O número de personagens deve totalizar pouco mais de meia-dúzia nessa trama sobre uma investigadora do FBI, Lee Harker (Maika Monroe), que sobreviveu a um contato com o tal Longlegs na infância e agora está encarregada de encontrá-lo para resolver uma série de homicídios. A comparação com a dinâmica Clarice Starling/Hannibal Lecter de O Silêncio dos Inocentes é óbvia, mas Longlegs não a esgota até se aproximar do seu clímax, e dose considerável do impacto ou da frustração que isso gerar no espectador vem do fato de Longlegs apostar tudo na expectativa desse encontro.

Perkins faz o seu melhor na preparação. Ele está aqui rodando novamente no interior do Canadá, onde produziu filmes como A Enviada do Mal (2015) e O Último Capítulo (2016), e poucos diretores de horror hoje em dia traduzem tão bem quanto ele os bosques nevados, as casas isoladas, as estradas e as distâncias desses cenários como signo de desamparo. A confiança nessa paciente preparação rende poucos planos por cena; os zoom-ins e as panorâmicas dinamizam essa revelação dos espaços, que no mais ganham em tensão pela própria economia de cortes: cada contraplano é um pequeno evento em si e pode desvelar o pior dos horrores sem aviso.  

Esse controle do espaço cênico e do corte é fundamental também para que o próprio Longlegs se torne uma figura sobre-humana diante dos nossos olhos. Até que a maquiagem completa sobre o rosto de Nicolas Cage seja revelada para o espectador, o personagem permanece fugidio nos ângulos de câmera e nos tempos dos planos. E afinal, quem é Longlegs? Dado seu nome, esse personagem nunca será compreendido por completo: “long legs” vem da perspectiva de uma criança que, diante de um homem adulto, só lhe enxerga suas pernas. A incompletude lhe define e daí vem a atração primeira do seu mistério.

Ora, isso pode se tornar um problema para Perkins na medida em que todas as peças do seu quebra-cabeças - e não são poucas - convergem para uma resolução totalizadora, como pedem os thrillers de investigação. O satanismo. O gosto por glam rock. As bonecas possuídas. A coincidência da numerologia. A geometria na folha de papel. Tudo soa mitológico e prenunciativo em Longlegs. Joga-se tudo no suspense de uma performance futura que unirá e justificará tudo isso. Nicolas Cage não foge dela, e na cena do interrogatório seu personagem conjura a mania numa chave muito bem equilibrada entre o familiar e o críptico. Ainda assim, atender a toda essa construção talvez seja muito a exigir de um personagem definido, em boa medida, pela completude interrompida.

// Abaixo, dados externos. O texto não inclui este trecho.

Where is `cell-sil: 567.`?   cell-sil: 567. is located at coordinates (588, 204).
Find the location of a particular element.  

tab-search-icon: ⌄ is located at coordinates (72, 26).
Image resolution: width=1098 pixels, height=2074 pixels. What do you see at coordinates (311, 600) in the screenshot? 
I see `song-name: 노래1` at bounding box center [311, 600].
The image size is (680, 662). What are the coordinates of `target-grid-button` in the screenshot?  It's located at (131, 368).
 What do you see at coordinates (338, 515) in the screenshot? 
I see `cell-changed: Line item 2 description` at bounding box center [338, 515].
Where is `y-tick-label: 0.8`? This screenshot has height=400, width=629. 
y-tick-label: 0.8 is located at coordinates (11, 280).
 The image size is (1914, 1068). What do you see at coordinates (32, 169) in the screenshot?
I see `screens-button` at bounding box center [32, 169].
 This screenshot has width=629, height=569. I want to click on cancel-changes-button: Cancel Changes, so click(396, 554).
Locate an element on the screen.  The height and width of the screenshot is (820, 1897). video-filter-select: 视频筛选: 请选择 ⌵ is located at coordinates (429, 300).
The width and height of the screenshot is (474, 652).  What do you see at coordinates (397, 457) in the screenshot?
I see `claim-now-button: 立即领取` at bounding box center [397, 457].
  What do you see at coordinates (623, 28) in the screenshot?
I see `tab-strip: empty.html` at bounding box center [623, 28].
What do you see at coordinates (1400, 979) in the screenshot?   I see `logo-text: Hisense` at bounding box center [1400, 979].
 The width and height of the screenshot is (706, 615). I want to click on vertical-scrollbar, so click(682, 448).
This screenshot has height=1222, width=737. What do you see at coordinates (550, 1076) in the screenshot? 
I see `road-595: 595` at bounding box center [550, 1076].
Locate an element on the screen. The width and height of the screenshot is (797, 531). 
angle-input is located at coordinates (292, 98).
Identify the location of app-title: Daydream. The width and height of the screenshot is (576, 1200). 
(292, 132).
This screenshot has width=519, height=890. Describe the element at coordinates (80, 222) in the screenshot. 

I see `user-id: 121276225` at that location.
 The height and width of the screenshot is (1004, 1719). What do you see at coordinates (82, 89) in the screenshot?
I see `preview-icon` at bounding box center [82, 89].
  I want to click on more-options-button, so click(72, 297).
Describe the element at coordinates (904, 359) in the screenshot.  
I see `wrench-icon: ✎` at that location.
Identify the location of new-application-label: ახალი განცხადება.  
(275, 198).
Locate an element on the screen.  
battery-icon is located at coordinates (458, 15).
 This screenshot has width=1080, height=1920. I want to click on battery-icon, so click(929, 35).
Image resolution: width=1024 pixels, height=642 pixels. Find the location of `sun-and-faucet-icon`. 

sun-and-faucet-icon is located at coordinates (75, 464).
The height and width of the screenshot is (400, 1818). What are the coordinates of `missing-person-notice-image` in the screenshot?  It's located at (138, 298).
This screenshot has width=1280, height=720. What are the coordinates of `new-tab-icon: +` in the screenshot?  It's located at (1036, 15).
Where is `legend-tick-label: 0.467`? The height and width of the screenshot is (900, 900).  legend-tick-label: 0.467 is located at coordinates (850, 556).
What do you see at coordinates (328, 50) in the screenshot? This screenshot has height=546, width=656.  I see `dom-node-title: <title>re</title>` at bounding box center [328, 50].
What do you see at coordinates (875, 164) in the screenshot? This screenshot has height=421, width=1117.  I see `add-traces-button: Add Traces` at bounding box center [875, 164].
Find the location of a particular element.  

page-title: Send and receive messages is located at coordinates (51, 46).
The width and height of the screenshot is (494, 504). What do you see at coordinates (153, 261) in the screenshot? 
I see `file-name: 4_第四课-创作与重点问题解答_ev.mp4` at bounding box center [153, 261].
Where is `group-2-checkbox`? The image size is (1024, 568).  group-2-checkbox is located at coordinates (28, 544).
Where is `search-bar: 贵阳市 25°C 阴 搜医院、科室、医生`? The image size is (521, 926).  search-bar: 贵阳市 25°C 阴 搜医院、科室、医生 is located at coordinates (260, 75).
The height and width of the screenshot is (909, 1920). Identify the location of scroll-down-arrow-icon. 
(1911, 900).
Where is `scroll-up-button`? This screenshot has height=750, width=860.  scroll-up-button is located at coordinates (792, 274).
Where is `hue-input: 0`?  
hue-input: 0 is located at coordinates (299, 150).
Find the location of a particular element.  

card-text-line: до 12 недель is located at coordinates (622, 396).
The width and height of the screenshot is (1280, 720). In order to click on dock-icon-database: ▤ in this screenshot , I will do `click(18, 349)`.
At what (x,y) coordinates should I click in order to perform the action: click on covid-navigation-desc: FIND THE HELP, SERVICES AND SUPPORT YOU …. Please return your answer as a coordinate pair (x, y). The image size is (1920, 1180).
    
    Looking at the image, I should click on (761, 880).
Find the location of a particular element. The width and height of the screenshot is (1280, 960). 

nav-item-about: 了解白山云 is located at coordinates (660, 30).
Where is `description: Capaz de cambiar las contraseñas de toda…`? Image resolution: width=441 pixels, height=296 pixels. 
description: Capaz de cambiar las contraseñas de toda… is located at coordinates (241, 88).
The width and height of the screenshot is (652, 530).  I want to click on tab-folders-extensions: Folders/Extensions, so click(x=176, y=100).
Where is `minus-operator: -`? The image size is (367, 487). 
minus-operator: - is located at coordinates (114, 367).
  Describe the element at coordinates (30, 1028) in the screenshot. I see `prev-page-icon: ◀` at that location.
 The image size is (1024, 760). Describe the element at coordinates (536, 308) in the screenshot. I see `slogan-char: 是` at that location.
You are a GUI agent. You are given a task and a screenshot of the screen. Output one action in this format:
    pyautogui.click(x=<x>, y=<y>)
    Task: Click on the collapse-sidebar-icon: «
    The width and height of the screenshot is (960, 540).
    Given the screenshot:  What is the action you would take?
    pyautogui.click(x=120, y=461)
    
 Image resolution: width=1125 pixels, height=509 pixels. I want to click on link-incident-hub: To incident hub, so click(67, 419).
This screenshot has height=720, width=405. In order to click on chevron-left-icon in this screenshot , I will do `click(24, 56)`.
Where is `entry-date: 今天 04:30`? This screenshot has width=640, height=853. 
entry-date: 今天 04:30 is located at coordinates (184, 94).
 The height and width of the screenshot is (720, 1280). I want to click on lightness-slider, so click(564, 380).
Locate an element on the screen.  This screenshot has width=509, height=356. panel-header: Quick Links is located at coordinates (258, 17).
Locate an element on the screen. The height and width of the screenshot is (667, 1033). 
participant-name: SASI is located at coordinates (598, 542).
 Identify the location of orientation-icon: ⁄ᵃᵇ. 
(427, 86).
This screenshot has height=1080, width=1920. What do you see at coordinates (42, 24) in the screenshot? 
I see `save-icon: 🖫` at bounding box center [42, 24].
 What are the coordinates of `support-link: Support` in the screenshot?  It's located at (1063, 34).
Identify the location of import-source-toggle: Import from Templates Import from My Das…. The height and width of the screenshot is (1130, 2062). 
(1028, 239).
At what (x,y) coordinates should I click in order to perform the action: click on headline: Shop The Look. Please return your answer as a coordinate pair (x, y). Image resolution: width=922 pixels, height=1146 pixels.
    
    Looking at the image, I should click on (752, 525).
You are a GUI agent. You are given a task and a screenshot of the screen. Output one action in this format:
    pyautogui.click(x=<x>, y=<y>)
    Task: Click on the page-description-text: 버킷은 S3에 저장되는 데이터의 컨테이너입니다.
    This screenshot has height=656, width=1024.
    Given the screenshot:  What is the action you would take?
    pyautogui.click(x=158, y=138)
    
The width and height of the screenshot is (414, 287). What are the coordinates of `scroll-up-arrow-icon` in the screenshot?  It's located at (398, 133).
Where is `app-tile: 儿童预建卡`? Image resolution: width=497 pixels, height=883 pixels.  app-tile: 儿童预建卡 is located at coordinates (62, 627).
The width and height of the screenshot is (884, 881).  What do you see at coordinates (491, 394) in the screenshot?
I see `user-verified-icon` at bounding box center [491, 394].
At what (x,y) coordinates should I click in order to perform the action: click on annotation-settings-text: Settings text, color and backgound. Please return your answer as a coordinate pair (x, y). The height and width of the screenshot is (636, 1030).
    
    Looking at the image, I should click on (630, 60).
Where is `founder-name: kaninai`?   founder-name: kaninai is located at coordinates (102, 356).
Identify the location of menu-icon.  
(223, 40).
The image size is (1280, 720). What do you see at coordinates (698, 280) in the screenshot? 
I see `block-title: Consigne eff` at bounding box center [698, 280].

É evidente que o Mal não precisa ser explicado e justificado. Longlegs está pegando emprestado um ou outro ensinamento de O Iluminado (1980) não apenas nos seus movimentos de câmera mas também nesse gosto pela perplexidade do inexplicável. O sobrenatural em Longlegs, relembrando Kubrick, pode simplesmente se manifestar a partir do registro realista, contanto que essa manifestação saia orgânica em cena. Perkins soube fazer isso melhor em A Enviada do Mal - onde o realismo aos poucos se contamina de sobrenatural - e em Longlegs a virada de chave soa mais como uma saída de emergência para um filme que não soube direito onde chegar no seu truque de ilusionismo. 

De qualquer forma, é um prazer acompanhar como Oz Perkins (por enquanto ainda acompanhado do epíteto de “filho de Anthony Perkins”) se aproxima do cinema de gênero a partir de uma certa memória cinefílica, ao invés de um maneirismo deslocado de suas referências. Se ele emula O Silêncio dos Inocentes, ou mesmo se decide chamar a sua heroína de Harker (sobrenome caro para qualquer autor de ficção independente da sua inclinação para o gótico), não está fazendo por um propósito elevado além da própria consumação dos seus gostos. Ele se aproxima de Jordan Peele e Mike Flanagan nesse sentido, autores atraídos ao horror como uma permissão insuspeita para o passional.